Aldo Tracchegiani: pieno sostegno ai ragazzi di Gioventù Italiana per il Progetto H2O


Lo scorso Novembre si è concluso il trasferimento in Umbria del segretariato Unesco per l’acqua. Una scelta che ha messo la nostra regione al centro delle politiche mondiali sull’acqua, una risorsa sempre più preziosa che va salvaguardata dall’accanimento di chi vuole utilizzarla solo per fini speculativi. L’Umbria è stata investita di una grande responsabilità su una problematica che riguarda la vita e lo sviluppo di tutti. L’ acqua è riconosciuta universalmente come un bene prezioso che deve essere salvaguardato e tutelato dagli appetiti delle multinazionali attirate da facili guadagni e dalla speculazione economica.

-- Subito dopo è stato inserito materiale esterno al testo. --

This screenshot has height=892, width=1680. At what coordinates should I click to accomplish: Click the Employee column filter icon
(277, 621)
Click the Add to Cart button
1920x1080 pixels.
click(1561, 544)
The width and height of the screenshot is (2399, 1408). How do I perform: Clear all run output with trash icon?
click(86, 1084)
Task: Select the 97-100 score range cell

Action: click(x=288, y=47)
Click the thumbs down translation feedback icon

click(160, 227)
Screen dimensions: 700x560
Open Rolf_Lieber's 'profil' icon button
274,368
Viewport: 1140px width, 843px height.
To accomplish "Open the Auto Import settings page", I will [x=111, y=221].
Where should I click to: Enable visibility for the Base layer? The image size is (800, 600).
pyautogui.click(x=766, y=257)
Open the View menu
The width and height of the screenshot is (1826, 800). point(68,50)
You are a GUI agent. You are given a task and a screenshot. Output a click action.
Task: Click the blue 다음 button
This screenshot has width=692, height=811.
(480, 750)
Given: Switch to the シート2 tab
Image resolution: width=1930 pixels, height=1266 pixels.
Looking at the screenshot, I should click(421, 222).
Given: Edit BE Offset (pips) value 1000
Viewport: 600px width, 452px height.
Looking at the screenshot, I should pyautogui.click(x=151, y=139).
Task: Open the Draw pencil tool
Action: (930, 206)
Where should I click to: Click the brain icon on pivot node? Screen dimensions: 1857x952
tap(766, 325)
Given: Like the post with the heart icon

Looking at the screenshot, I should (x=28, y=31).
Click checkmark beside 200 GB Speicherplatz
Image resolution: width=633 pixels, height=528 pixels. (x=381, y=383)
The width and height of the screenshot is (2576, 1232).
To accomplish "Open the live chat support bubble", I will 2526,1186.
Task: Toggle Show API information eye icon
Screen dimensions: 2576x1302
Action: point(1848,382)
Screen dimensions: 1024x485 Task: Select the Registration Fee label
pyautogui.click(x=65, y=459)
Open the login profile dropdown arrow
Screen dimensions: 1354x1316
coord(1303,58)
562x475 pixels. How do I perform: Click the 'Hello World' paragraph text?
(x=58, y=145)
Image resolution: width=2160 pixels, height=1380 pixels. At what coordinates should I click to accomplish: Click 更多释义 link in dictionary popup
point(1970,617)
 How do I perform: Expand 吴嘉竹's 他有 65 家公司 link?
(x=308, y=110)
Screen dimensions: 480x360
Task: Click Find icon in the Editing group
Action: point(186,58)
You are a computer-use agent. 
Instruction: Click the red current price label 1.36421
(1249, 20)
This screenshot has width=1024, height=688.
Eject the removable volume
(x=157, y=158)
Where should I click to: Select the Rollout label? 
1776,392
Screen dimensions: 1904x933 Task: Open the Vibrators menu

Il mio auspicio è che l’acqua sia davvero un bene di tutti. Ma perché ciò si realizzi occorre cancellare ogni sorta di speculazione.
Se si pensa che per le famiglie umbre la bolletta è aumentata del 24 per cento in un anno, mentre le aziende private godono di una tariffa agevolata che rimane invariata ormai da anni, ci si rende conto di quanto sia drammatica e profondamente iniqua la situazione attuale.
Ancora un dato. Il recente aumento della tariffa per l’erogazione dell’acqua in Valnerina è ingiustificato e inaccettabile. Esso grava principalmente sulle fasce più deboli: anziani e pensionati.
Albergatori e ristoratori, ma non solo, si sono visti recapitare bollette dell’acqua con aumenti di circa il 700 per cento. C’è da considerare che in questo territorio molte abitazioni si trovano isolate, diversi paesi non hanno neppure il contatore dell’acqua e pagano un canone di base che in questi giorni è triplicato.
Oggi vediamo tutti i rischi ambientali, economici e sociali dell’ubriacatura privatistica degli ultimi decenni. Il degrado delle risorse naturali e la scelta di ignorare i diritti delle popolazioni locali hanno portato a considerare l’acqua alla stregua di una merce, scambiabile e vendibile come un qualsiasi altro bene. La messa sul mercato dei beni fondamentali per la sopravvivenza umana, dei servizi che riguardano i beni comuni deve essere contrastata con un’azione politica coerente e capace di passare dagli slogan a dalle enunciazioni di principio alle azioni concrete e coerenti. Per questo ritengo che sia molto importante sostenere l’iniziativa dei giovani del partito che con il Progetto h2o promuovono e chiedono la totale ripubblicizzazione delle acque.
I dati Istat parlano chiaro: in Umbria il servizio di erogazione dell’acqua potabile costa moltissimo e a questo costo non corrisponde un buon servizio. Oltre all’onerosità delle tariffe c’è da considerare la scarsità di acqua e la fatiscenza delle infrastrutture idriche. Quindi mancanza di acqua nei periodi estivi e inefficienza della manutenzione con relativi guasti, sospensioni dell’erogazione e perdite economiche.
L’acqua è un bene fondamentale, la cui distribuzione deve essere totalmente pubblica e garantita. L’acqua è anche un bene che va tutelato, in primo luogo dallo sfruttamento indiscriminato di alcune aziende private che depauperano il territorio a danno dei locali. A fronte dell’emergenza idrica che minaccia la nostra regione risulta ancora assurdo ed ingiusto da parte della Regione l’ aver concesso alla multinazionale Rocchetta-Idrea lo sfruttamento delle acque del Rio Fergia togliendole, lasciandoli senza, agli abitanti di Boschetto e delle zone limitrofe. Certe scelte sono gravi, rappresentano una pesante responsabilità dell’amministrazione pubblica e chiamano in causa i più elementari diritti delle comunità locali, con la necessità di garantire la fruibilità di un bene comune alle generazioni attuali e future.
L’acqua è un bene prezioso e un diritto di tutti e ripeto non può essere oggetto di speculazioni, né da parte delle aziende private e tanto meno da parte della Pubblica Amministrazione che ha l’obbligo morale e istituzionale di garantire l’erogazione a basso costo dell’acqua pubblica.
Faccio i miei più sinceri complimenti ai ragazzi di Gioventù Italiana e, proseguendo il lavoro da me già iniziato in Umbria, sosterrò la raccolta delle firme e presenterò la proposta di legge regionale. Il prossimo sabato 12 gennaio saremo a Gubbio e a Terni pronti a ricevere chiunque voglia sostenere la causa e daremo l’avvio ad una lunga e proficua campagna che ci permetterà di restituire l’acqua ai cittadini.